Rahmetli babamın kulüp yönetiminde olduğu yıllar mıydı, yoksa çok sevdiğim Ahmet Ersöz amcamın mı? Emin olamıyorum. “Memleket mi yıldızlar mı gençliğim mi daha uzak” gibi bi duygu???
Gerçi ne gençliği? İlkokul keratasıydım.
Giresunspor’umuz birinci ligde, hocamız Tekin Yolaç.
Ailecek görüşülüyordu, sık sık bizdelerdi yenge ile.
***
O zamanın kalbimdeki ennn önemli şeyiydi, takım maç öncesi Bozbağ Oteli’nde kampa çekilmişse, ben de hep oralardaydım. O “kahraman” futbolcular benimle konuşur, yanağımdan makas alır, imzalı forma verirdi, filan…..
Daha ne olsun bacak kadar çocuk için? Sabah babamla maça da gidecez ki.
***
Teknik adamın 7-8 kişilik bi yardımcı ekibi yoktu tabii. Henüz bilinmiyordu bu oluşum. Milli takımda bile yoktu.
En fazla bi yardımcı antrenör, bi masör, bi malzemeci.
Hadi, bi de genel kaptan rütbeli bi yönetici. Otelde de o, maç günü kulübede de..
***
Oteldeyiz bigün yine.
Ben zevkten dört köşe, koşturup duruyorum. Çünkü “imkansız” bi yerdeyim, anlayın, koca şehirde bitek bana nasip olmuş!
Tekin hocamız bi köşede, daktilosuyla bişiler yazıyo.
(Misal, masör Sırrı abimiz, slip donlu topçulara masaj yapıyo, o dönemde baksır da yok..

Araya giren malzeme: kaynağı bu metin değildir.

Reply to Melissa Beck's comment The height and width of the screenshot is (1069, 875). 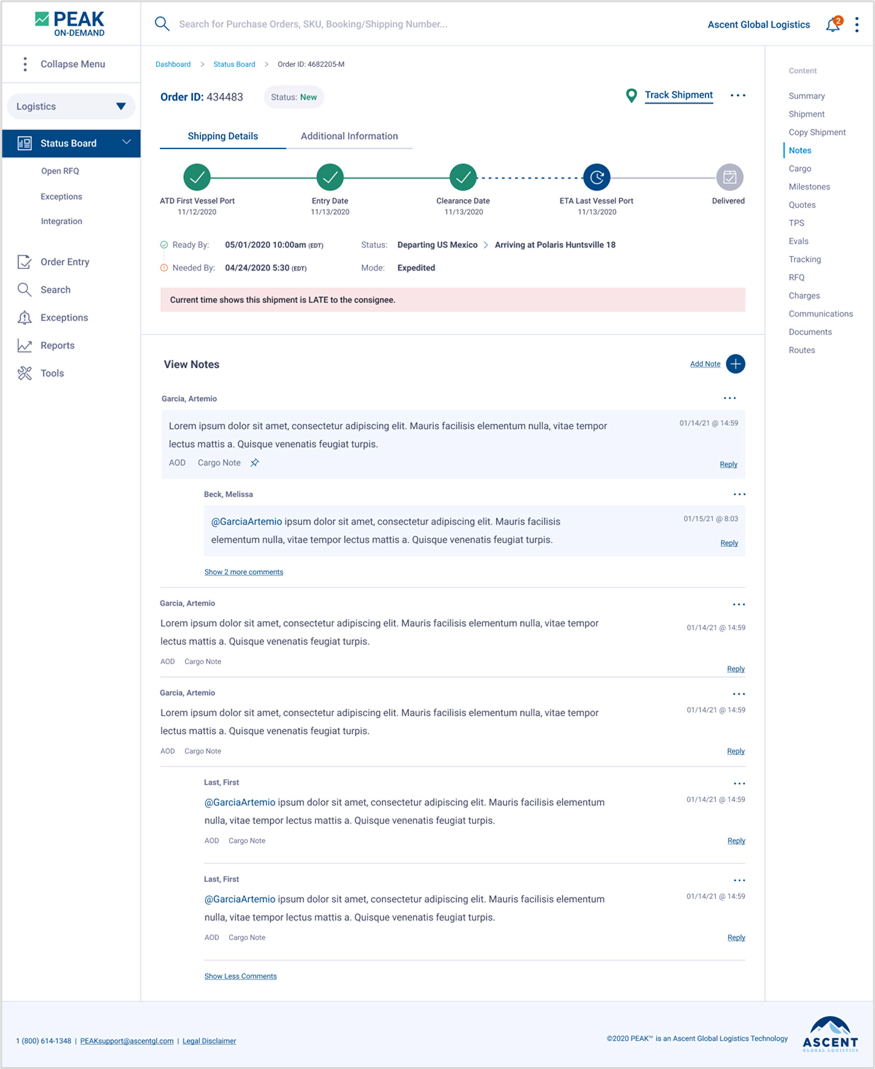729,543
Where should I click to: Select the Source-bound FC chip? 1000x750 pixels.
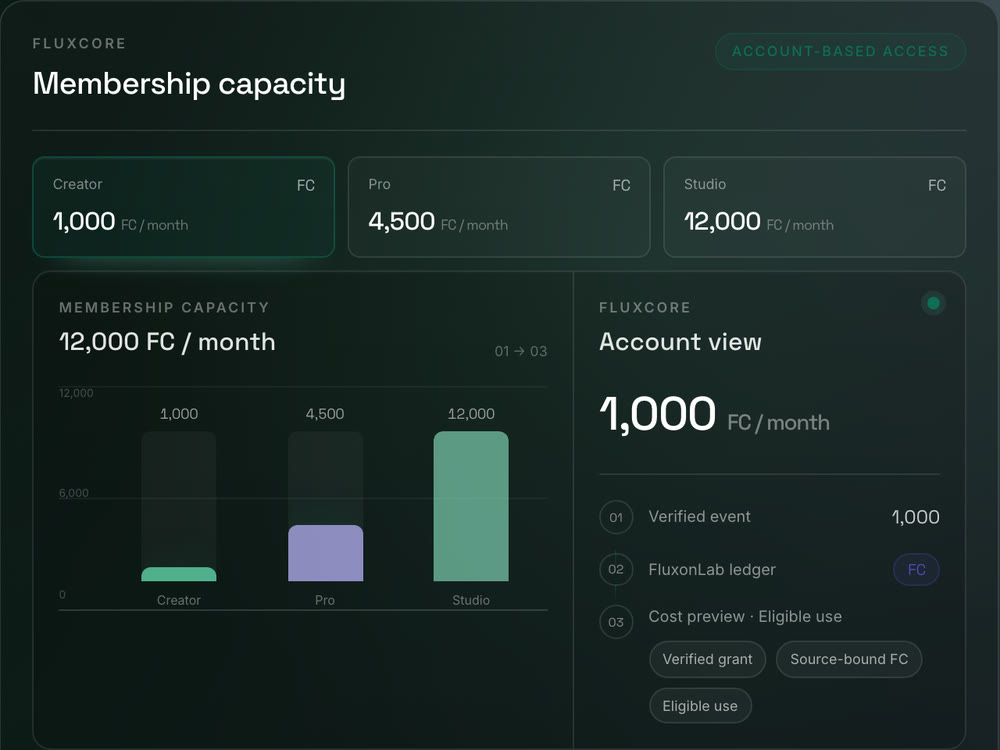click(x=849, y=659)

Futbolcular Sırrı Abimize laf atıp gırgır yapıyo… Çilli bom bom bom’un ezgisiyle Sırrı bom bom bom)
Efendime söyliyim, Tekin Hoca’nın da yanına gidiyorum tabii. Çok samimiyiz yahu, bugün gibi gözümün önündedir; 26 kişilik bi liste idi, daktilodan cırrrrt diye çıkardığı.
O dönemki futbolcularımız..
***
Aklım o daktiloda? Kimindi? Tekin Hoca’nın her gittiği ile daktilo taşıması abes olur. Sanmam ki kulübün daktilosu olsun. Ahmet Ersöz amcam avukattı, onun olabilir mi?

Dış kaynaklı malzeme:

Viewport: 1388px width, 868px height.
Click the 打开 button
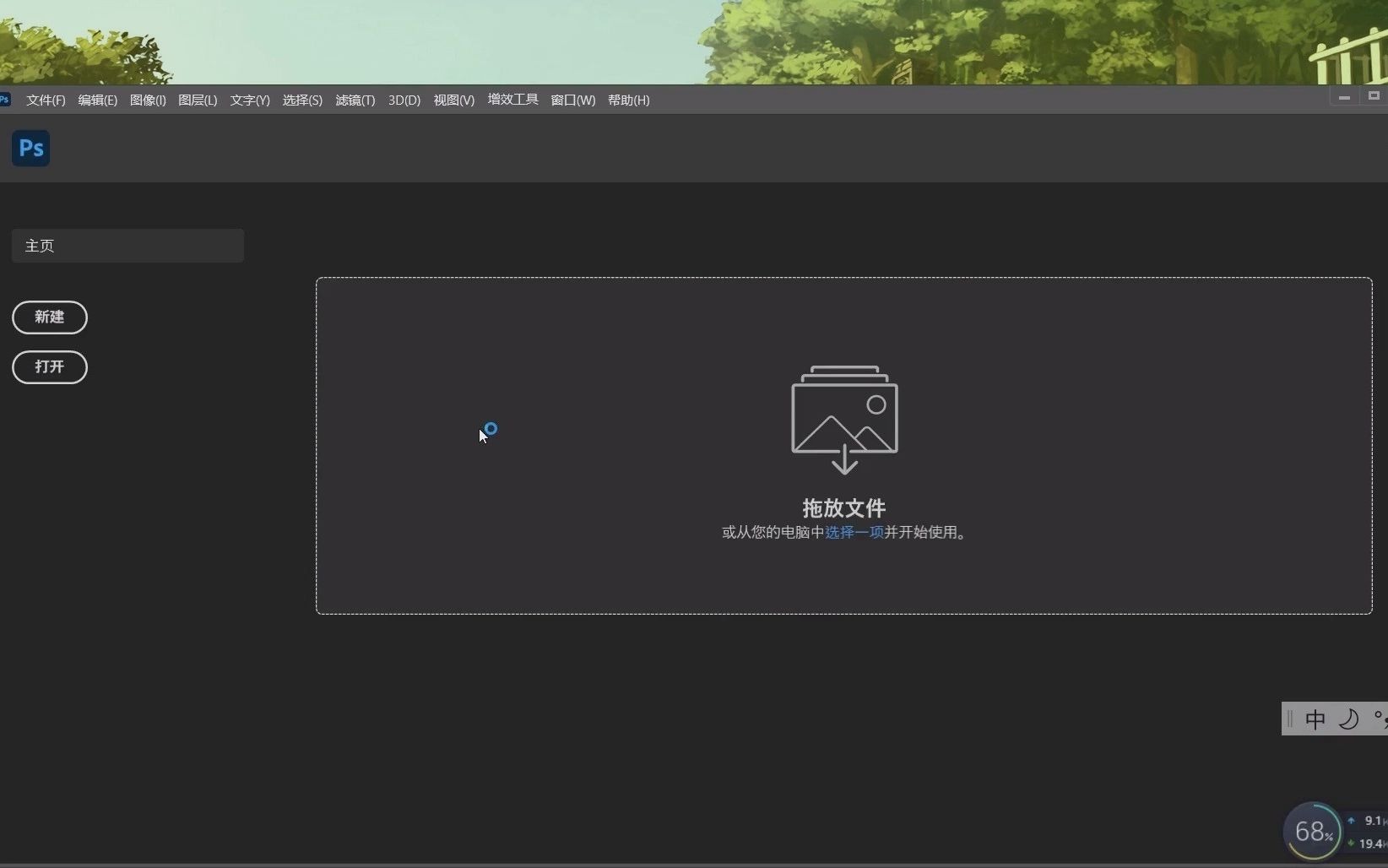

Babamın da vardı daktilosu, acaba o muydu?
Herkes öldü ula, kime soracam? Daha bundan büyük muamma mı olur?
***
Sosyal medyaya yazdığım bu kadarcıktı.
5 dk geçti geçmedi, telefonlar ve mesajlar gelmeye başladı. Çok okunmak, sıkı takip edilmek güzel duygudur, Tanrı herkese nasip etsin. Mutlu oldum yeterince.
Arayanlardan biri, kıymetli ağabeyim Tuncer Dervişoğlu idi. Eksik olmasın, Tekin Hoca’nın sağ olduğunu haber veriyordu bana.
Cep telefonu numarasını da verdi hatta.
***
Görgü deyu bişey vardır, bi insan öyle pat diye aranmaz.
Yazdım ilkin Tekin Yolaç’a. “Sizi arayabilir miyim”?
Ve kendimi tanıttım elbette. Giresunlu ve Giresunsporlu dostlarınızdan Hasan Gürel’in yeğeni, Kaya Ekmekçi’nin oğlu, Ahmet Ersöz’ün aile dostuyum, diyerek.
Taş çatlasa 10 dk olmuştur. Her beyefendi gibi, bizzat kendisi aradı, unutulmaz teknik direktörümüz.
***
Heyecanla, sesim çatallaşarak, boğazım düğümlenerek açtım telefonumu.
-Alo kıymetli hocam, rahatsız etmek istemedim? Telefonunuzu Tuncer Dervişoğlu ağabeyimden aldım. Müsait miydiniz, nasılsınız?
-Sağol Gürsel Bey, çok iyiyim, Gelibolu’da yazlıktayız.
-Hocam, yazdım kim olduğumu, o isimleri anımsıyorsunuz di mi? Gerçi hep vefat ettiler ama?
-Tabi tabi, unutur muyuz hiç Giresun’u? O şehir, o dostluklar burnumuzda tütüyor.
-Hocam ben o yıllar küçük bi çocuktum, 58 oldum şimdi. Sorsam ayıp olur mu, siz kaç yaşındasınız?
-90 oldum evladım.
-Maşallah diyim Hocam.
***
Sohbet sürdükçe ikimiz de duygulanıyor, kendimizi zor tutuyorduk.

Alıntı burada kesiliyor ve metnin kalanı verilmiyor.